By Yadarisa Shabong
(Reuters) - British Boeing (NYSE:BA) supplier Senior (L:SNR) expects sales and margins across its divisions to shrink in 2020, weighed down by the halt in production of 737 MAX jets and by weaker demand from its clients in the car and oil and gas industries.
The company as promised in January beat market expectations for profit in 2019 but still saw a 9% fall in its adjusted bottom line and a more than halving of pre-tax profits.
It raised its dividend by 1 percent and said it was taking firm action to restructure its business and ensure it returned to growth in 2021.
Boeing's decision in December to suspend production of its 737 MAX jets led Senior last month to warn of a 20% fall this year in revenue at the aerospace divisions which bring in the lion's share of its revenues.
Those woes have been compounded by economic forecasts that suggest end markets at its flexonics division, which makes parts for a range of industrial sectors, will continue to decline in 2020, prompting it to warn that revenue at the smaller division would also be lower in 2020.

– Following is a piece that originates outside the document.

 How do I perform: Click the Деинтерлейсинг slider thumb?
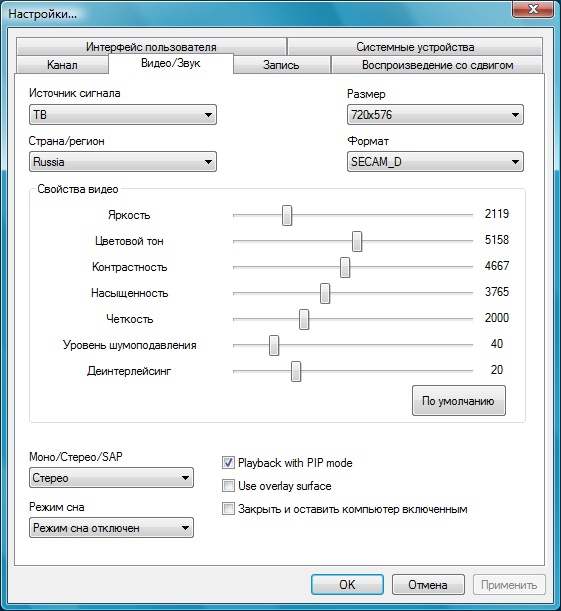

"It is clear that our performance in 2020 will continue to be affected by the 737 MAX situation and the company is taking all necessary actions to mitigate the impact," Chief Executive Officer David Squires said.
Senior's aerospace unit makes MAX parts including airframes and engine build-up tubes directly for Boeing, while also supplying parts to other manufacturers involved with the MAX programme.
The company said the anticipated decline in sales across its divisions this year would be mitigated by savings from the restructuring, initial details of which it announced last November.
Adjusted pretax profit for the year ended Dec.31 fell 9% to £78.5 million. Analysts on average estimated pretax profit of £72.97 million for 2019, according to Refinitiv IBES data.